Turns out the requisition blood work I asked for would only be done if cancer had gone to another part of the body and you needed to go for a CT Scan.  So I left with out a requisition.  It was a great encounter.  She encouraged me to go see the surgeon for a follow up.  Which I will do in August. Which will be one year after my mammogram.

As I left her office and walked to my car.  I was tickled pink that I had first taken a look at myself. Complimented myself.  I showed up, stood up in Spirit, and spoke up like I had never done before. I was me.  I spoke from the heart.  It was the best elevator speech one could have prepared.  I was on the elevator to heaven, a longer lift than normal.

My Big God has taught me so many wonderful things about who He is and who I am to Him these past 9 months.  My Dr. gave birth to a baby and I gave birth to a Healing Ministry.  How God could use such a broken vessel like me is beyond me.

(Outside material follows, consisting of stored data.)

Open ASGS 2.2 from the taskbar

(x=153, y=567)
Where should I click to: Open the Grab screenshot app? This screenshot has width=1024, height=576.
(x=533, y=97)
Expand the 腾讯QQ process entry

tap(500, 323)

The next day I picked up my photo's from Costco.  I printed off 35 photo's of  'Courage'.  Getting ready for my next mail out to family and friends.  I prayed about what the message would be on the back.  I spent most of the day thinking and creating what I thought would satisfy me then I get my daughter to help me edit.  She always asks important questions so that clarity comes to me in creating the message.  Thanks to the cell phone moment in the Dr.'s office the result is a revelation.


May you be encouraged as well with my message of courage.  On the back it reads:

My Story Goes Like This:
It Took Courage, to know my Identity 
To let go of a life controlled by emotions.  
I turned my back on cancer, fear and depression. 
To follow the path of gratitude.
It Took Confidence, to be Courageous 
When my emotions tried to fool me.  I turned my ears towards the whispers of Love.  To assure myself that the journey with cancer would create a Ministry of Healing.

It took Love to be Committed - To look in the mirror,  
smile at the woman I am.  I love her.
What does your story look like when Love produces Courage?

I believe when we all know how much My Big G loves us.  We in turn will love ourselves as much. There will be no mental illness, no suicides, no murder, etc.  Why?  Because all we need is Love. Love is all we need.